Payroll in Practice: 9.11.2023

Sept. 11, 2023, 2:26 PM UTC

Question: An employer is making a lump-sum payment from a supplemental executive retirement plan to a retired former employee. Should the payment be treated as ordinary income or supplemental wages for tax and withholding purposes?

Answer: Payments from a supplemental executive retirement plan (SERP) are a form of nonqualified deferred compensation and are wages for income and employment tax purposes. Because deferred compensation payments are usually made after the employee has retired, the payments are considered “trailing compensation” for state income tax and withholding purposes.

Trailing compensation is generally taxable in the state in which it was earned instead of the state where the employee resides at the time of payment. However, certain payments of deferred compensation paid out over at least 10 years are treated as payments like those made under a qualified plan and are not considered trailing compensation. A lump-sum payment does not qualify for this 10-year exception.

The term supplemental pay covers three wage categories: regular wages, supplemental wages, and wages that are neither regular wages nor supplemental wages. The latter category includes wages that are exempt from income tax withholding and wages that are exempt from income tax. “Ordinary income” is not a payroll withholding concept.

Ordinary income is a category of income that is subject to income tax on the taxpayer’s personal tax return at ordinary income tax rates instead of certain special rates, such as capital gains rates. Examples of ordinary income include wages, self-employment income, interest, gambling winnings, rent payments and retirement distributions.

Because SERP payments are essentially wages, the recipient cannot apply the more favorable capital gains rates to the distribution, even though the SERP may have been invested in securities that are held for more than a year.

Deferred compensation is also considered a supplemental wage. Payments are subject to the supplemental pay withholding rules even in the absence of regular pay during the payment period. The optional flat rate of 22% of the gross supplemental payment may be used only if the payee had income tax withheld from regular wages at some point during the year of the payment or the preceding year.

*Problem to solve:*
Answer these from the payroll text above:
(a) What optional flat withholding rate can be applied to a gross supplemental payment?
(b) In which state is trailing compensation generally taxable?
(c) What kind of payment does not qualify for the 10-year exception?

*Information supplied:*
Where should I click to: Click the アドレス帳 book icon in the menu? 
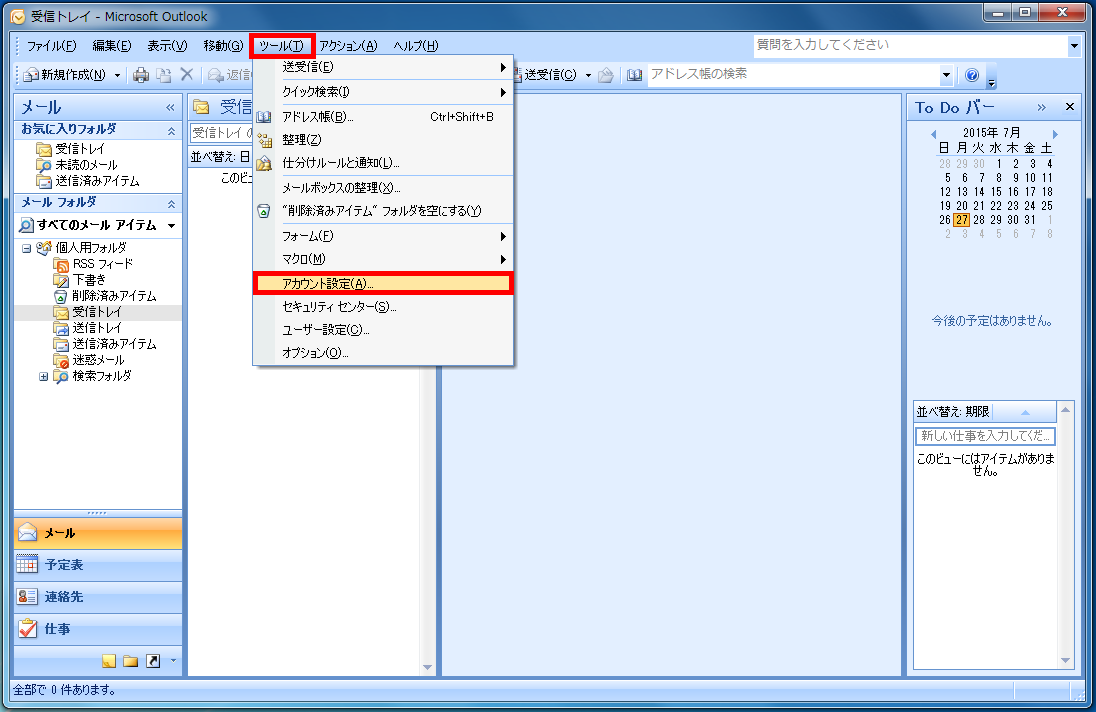click(263, 116)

*Complete response:*
(a) 22%.
(b) The state where it was earned, not the state where the employee lives when it is paid.
(c) A lump-sum payment.